TEXT SHOWN -

These days will come to an end my friends. We will stick together, we have plenty of time to organize and focus on the elections in 2020. If my calculations are correct more than a third will leave the bench between now and 2019 and the rest will not run for re-election or will be destroyed in a primary or general election. We will expose them for who they are!


Steve Sanson

President Of Veterans In Politics ™



War Declared On the Clark County Family Court System


Nevada’s Secret Court’s


It’s illegal to seal cases with the intention to avoid the public to know about a wrongful behavior. This letter proves that Judge Rena Hughes sealed a case not to protect the best interest of the child, but to protect the best interest of Rena Hughes.

  1. Closing Hearings And Sealing Documents:

As stated above, court proceedings are supposed to be open to the public as a matter of First Amendment constitutional right. In the family law case of Del Papa v. Steffen, 915 P.2d 245, 248 (1996), the Nevada Supreme Court held that courts are presumptively open to the public and “a state may deny this right of public access only if it shows that the denial is necessitated by a compelling government interest, and is narrowly tailored to serve that interest.” See also, Civil Rights for Seniors, Non-profit Corp. v. Admin. Office of the Courts, 313 P.3d 216, 129 Nev.Adv.Op. 80 (Nev. 2013) (the public has a First Amendment right of access in criminal and civil judicial proceedings). This indeed is the law nationwide. NRS 1.090 also recognizes this important public policy and provides that “the sitting of every court of justice shall be public except as otherwise provided by law.”

NRS 432B.430(c): This statute provides for the mandatory closing of hearings in all family law cases in which the court must determine whether there is enough evidence of neglect or abuse to remove a child from his/her home, unless the judge finds that keeping the proceedings open is in the best interest of the child. First, this blanket across-the-board requirement to close such hearings, without a case by case analysis showing a compelling state interest and a finding of the least intrusive method of closing such hearing, is unconstitutional. While one may think of a child’s removal from the home as a sensitive issue, we believe this is the very reason it should be open to the public – so as to minimize the risk of abuse in the proceedings. There are indeed many criminal cases that are particularly sensitive, yet we view those as a society as especially warranting open review by the public. Again, the hearing may be closed on a case by case basis, but a compelling state interest must be shown in each case and the restrictions must be narrowly tailored. Secondly, the statute’s requirement that the hearing only be open if it can be shown to be in the best interests of the child appears to make no sense, and appears to be an amorphous bar to reach.

MATERIAL PROVIDED -

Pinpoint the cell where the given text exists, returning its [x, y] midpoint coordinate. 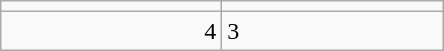
4 [112, 31]
3 [332, 31]
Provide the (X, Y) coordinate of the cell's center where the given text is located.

OBJECTIVE - Reproduce word for word the part of the family court piece above that starts at "It’s illegal to" and ends at "of Rena Hughes.".

THE REPLY -
It’s illegal to seal cases with the intention to avoid the public to know about a wrongful behavior. This letter proves that Judge Rena Hughes sealed a case not to protect the best interest of the child, but to protect the best interest of Rena Hughes.